**** TEXTAUSZUG

Die Aufstellung erfolgte nach folgenden Grundsätzen und Methoden:

Die Vermögensgegenstände sind mit den Anschaffungs- oder Herstellungskosten bewertet worden. Bei abnutzbaren Vermögensgegenständen sind planmäßige Abschreibungen vorgenommen worden. Soweit erforderlich, sind die niedrigeren beizulegenden Werte angesetzt worden.

Der steuerliche Sammelposten nach § 6 Abs. 2a EStG wurde in die Handelsbilanz übernommen, da der vorliegende Sammelposten für das Unternehmen von untergeordneter Bedeutung ist.

In die Ermittlung der Herstellungskosten wurden die unmittelbar zurechenbaren Kosten, sowie die notwendigen Gemeinkosten und die durch die Fertigung veranlasste Abschreibung einbezogen.

Die Vorräte wurden zu Anschaffungs- bzw. Herstellungskosten angesetzt. Sofern die Tageswerte am Bilanzstichtag niedriger waren, wurden diese angesetzt.

********
**** VERFÜGBARE DATEN

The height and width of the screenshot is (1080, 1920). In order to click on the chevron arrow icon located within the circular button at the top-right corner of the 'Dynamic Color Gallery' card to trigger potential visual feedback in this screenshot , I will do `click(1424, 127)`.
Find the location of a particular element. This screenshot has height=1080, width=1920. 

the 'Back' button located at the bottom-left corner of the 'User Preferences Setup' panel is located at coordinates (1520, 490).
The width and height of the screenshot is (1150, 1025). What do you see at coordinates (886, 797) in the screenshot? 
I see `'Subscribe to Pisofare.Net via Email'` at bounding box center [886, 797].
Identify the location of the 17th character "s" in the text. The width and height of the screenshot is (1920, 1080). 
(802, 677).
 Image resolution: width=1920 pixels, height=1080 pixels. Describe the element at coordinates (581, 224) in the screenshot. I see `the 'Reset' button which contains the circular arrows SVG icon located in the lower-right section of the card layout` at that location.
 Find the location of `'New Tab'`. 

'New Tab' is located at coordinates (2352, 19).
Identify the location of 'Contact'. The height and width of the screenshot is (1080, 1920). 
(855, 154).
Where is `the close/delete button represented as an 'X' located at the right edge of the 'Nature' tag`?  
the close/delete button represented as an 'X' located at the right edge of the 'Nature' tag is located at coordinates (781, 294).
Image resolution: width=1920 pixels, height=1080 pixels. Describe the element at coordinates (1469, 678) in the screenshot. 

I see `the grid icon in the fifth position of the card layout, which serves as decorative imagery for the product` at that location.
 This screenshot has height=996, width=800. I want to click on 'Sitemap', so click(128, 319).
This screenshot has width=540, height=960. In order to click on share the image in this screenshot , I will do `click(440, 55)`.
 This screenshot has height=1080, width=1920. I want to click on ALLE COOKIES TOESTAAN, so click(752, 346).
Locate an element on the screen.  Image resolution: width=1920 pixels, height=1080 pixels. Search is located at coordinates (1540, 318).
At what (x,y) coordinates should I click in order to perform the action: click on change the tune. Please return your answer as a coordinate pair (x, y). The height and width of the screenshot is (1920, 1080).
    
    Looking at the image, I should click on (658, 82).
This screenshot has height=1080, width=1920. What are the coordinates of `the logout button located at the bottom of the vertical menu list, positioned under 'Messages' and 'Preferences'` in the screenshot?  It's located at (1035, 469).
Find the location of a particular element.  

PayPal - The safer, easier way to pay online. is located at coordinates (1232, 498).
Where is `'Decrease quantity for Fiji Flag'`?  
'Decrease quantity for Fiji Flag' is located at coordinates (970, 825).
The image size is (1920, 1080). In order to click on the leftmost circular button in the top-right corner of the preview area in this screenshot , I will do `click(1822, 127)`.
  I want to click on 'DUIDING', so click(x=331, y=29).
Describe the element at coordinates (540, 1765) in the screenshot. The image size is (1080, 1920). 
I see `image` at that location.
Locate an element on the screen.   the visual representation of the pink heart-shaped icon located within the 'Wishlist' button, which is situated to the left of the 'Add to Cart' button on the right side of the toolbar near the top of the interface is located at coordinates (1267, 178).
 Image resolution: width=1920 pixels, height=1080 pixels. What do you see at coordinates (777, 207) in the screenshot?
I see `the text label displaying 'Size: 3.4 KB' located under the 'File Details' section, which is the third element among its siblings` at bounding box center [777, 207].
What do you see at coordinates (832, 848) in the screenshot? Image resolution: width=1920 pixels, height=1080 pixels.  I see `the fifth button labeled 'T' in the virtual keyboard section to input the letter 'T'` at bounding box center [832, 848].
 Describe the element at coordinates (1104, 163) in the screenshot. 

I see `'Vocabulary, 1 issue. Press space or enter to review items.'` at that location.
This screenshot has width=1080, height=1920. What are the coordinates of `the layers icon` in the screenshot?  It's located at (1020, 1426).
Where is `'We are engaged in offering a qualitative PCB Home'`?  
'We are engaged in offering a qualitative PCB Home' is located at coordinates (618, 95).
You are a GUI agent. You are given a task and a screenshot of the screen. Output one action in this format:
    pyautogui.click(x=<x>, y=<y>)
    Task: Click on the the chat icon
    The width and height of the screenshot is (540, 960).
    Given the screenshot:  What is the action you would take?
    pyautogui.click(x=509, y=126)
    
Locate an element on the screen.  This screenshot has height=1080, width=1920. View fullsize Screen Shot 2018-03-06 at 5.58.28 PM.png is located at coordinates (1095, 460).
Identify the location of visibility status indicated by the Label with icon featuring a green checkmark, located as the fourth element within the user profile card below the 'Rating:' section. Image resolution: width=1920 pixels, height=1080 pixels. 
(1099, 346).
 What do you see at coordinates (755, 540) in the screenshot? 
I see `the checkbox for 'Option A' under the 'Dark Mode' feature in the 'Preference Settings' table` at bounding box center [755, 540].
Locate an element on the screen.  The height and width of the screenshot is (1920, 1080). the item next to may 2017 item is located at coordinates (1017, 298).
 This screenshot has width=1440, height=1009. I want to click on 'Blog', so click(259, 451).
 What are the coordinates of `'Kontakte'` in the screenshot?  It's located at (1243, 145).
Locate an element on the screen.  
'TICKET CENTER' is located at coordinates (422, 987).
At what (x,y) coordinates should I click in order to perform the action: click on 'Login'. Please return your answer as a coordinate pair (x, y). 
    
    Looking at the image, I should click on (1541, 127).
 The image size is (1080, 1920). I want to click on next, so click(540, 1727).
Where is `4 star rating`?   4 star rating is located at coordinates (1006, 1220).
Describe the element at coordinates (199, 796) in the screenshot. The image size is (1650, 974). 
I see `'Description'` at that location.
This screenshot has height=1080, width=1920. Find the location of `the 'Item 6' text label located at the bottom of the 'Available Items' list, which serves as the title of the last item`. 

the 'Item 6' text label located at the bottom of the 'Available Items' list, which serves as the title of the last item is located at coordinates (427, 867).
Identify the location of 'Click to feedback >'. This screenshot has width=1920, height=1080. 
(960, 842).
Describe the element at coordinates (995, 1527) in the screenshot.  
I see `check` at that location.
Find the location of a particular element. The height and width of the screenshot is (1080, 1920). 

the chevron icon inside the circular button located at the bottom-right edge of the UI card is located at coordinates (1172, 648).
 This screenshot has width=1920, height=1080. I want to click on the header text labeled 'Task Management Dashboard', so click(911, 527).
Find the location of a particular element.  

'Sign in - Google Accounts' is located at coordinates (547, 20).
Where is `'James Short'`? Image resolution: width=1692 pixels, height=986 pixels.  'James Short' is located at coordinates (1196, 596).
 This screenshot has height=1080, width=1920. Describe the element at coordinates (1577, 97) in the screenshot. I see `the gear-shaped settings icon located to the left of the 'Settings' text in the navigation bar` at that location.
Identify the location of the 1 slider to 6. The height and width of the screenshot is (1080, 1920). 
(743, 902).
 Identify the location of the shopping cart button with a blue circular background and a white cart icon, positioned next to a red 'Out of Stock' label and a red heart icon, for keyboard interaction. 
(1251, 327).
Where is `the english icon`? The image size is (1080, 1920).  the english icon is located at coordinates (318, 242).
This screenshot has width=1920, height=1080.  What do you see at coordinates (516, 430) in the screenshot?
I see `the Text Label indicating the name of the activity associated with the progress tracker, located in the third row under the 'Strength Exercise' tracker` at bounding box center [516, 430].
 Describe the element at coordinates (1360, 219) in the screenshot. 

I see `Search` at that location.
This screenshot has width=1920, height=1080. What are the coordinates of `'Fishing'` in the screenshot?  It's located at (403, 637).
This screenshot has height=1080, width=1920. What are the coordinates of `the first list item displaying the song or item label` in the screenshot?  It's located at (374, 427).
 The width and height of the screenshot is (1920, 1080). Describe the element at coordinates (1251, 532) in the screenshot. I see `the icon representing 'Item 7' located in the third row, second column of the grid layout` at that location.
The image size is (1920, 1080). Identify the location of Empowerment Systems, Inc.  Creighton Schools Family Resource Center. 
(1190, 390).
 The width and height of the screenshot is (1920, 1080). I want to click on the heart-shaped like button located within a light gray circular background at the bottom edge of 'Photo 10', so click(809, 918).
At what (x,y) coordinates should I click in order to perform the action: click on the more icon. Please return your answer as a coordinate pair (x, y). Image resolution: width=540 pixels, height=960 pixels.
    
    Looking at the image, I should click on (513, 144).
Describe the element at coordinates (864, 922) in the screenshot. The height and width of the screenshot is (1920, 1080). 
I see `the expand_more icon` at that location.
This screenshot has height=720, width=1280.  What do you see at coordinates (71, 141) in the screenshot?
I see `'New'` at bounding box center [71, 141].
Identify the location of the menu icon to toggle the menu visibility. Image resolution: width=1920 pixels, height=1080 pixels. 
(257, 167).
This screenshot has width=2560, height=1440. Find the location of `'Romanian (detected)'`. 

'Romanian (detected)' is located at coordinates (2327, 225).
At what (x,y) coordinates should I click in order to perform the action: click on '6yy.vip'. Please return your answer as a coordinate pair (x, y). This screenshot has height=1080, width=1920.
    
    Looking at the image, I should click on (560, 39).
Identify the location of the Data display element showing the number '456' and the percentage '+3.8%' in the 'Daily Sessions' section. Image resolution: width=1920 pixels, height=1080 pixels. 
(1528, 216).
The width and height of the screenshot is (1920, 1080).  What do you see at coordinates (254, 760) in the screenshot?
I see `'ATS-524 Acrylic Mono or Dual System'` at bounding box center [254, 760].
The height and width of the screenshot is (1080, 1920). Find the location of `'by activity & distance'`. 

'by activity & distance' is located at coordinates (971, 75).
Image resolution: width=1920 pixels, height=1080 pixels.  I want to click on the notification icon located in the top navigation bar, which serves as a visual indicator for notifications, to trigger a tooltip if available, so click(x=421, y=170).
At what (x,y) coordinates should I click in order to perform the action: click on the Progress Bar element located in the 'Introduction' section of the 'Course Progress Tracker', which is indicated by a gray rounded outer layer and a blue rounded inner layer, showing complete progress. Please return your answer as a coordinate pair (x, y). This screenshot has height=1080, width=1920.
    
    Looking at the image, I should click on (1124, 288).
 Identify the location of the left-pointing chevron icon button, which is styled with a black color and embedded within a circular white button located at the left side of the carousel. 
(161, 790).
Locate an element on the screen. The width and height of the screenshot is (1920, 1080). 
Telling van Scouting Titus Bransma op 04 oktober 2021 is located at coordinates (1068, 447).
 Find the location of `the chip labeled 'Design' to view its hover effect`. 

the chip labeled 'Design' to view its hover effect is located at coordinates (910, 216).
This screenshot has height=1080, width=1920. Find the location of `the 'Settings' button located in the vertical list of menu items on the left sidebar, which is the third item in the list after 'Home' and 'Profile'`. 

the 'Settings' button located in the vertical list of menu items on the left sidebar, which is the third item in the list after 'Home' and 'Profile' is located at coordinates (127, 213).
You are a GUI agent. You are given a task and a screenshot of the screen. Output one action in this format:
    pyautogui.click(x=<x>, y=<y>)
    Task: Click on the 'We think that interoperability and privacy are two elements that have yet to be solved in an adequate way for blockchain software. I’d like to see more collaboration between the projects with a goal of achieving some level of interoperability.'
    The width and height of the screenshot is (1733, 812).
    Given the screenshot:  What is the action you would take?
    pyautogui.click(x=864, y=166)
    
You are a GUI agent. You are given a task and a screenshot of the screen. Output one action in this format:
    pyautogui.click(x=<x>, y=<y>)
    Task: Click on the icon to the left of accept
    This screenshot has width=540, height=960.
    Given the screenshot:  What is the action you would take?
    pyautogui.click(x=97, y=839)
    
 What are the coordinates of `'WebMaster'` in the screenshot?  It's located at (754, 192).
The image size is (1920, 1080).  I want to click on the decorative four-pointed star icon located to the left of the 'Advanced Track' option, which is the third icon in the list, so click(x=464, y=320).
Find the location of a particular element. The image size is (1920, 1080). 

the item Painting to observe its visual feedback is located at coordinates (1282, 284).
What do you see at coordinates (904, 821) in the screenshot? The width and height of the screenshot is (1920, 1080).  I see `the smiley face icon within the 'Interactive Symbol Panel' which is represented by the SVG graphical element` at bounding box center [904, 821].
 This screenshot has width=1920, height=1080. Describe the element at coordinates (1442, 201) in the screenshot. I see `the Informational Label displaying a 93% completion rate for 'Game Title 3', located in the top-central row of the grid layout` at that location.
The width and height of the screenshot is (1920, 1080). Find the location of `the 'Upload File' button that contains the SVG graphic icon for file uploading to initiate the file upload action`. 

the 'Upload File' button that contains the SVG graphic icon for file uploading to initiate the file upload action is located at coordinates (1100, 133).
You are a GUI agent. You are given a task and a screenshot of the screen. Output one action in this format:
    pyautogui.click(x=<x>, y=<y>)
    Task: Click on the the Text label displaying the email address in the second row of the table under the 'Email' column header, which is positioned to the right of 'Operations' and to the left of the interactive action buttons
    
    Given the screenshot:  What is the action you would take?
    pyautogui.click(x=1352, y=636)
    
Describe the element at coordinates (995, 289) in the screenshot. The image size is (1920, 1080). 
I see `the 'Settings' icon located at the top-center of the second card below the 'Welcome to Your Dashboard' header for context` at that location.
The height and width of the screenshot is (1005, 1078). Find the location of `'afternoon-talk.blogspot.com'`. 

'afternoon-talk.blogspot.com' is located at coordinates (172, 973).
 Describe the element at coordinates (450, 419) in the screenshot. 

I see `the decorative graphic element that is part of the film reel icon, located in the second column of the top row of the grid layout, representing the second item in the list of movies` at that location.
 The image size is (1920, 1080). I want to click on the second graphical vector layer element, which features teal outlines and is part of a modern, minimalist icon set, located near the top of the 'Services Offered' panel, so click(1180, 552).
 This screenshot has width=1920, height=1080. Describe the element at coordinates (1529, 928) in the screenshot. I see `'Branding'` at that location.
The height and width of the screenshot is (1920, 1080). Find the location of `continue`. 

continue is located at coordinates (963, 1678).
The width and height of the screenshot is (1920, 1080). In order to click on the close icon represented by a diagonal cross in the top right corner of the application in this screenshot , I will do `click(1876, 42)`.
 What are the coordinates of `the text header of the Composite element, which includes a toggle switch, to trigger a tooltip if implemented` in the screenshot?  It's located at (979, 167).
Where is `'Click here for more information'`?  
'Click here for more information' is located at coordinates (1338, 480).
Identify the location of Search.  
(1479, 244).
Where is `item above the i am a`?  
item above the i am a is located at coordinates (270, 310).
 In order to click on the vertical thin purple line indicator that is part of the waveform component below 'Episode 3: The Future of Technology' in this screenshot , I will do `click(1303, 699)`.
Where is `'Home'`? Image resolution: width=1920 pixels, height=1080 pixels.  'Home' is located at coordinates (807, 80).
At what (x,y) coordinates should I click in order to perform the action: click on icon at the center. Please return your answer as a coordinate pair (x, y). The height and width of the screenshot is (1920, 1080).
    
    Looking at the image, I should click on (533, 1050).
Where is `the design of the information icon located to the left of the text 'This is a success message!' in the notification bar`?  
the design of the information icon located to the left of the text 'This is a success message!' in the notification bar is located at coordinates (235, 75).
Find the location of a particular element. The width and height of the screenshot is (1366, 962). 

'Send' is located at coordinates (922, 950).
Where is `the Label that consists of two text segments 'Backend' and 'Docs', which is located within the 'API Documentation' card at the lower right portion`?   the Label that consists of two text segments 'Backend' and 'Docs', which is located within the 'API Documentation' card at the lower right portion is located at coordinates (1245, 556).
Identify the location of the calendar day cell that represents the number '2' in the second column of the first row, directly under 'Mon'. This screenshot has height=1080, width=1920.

********

▸ AUFGABENSTELLUNG: Gib den Textauszug zu den Bewertungsgrundsätzen wörtlich wieder, beginnend mit „Die Aufstellung erfolgte“ und weiter bis einschließlich „veranlasste Abschreibung einbezogen.“. Die Auflistung spielt hierfür keine Rolle.

▸ LÖSUNG:
Die Aufstellung erfolgte nach folgenden Grundsätzen und Methoden:

Die Vermögensgegenstände sind mit den Anschaffungs- oder Herstellungskosten bewertet worden. Bei abnutzbaren Vermögensgegenständen sind planmäßige Abschreibungen vorgenommen worden. Soweit erforderlich, sind die niedrigeren beizulegenden Werte angesetzt worden.

Der steuerliche Sammelposten nach § 6 Abs. 2a EStG wurde in die Handelsbilanz übernommen, da der vorliegende Sammelposten für das Unternehmen von untergeordneter Bedeutung ist.

In die Ermittlung der Herstellungskosten wurden die unmittelbar zurechenbaren Kosten, sowie die notwendigen Gemeinkosten und die durch die Fertigung veranlasste Abschreibung einbezogen.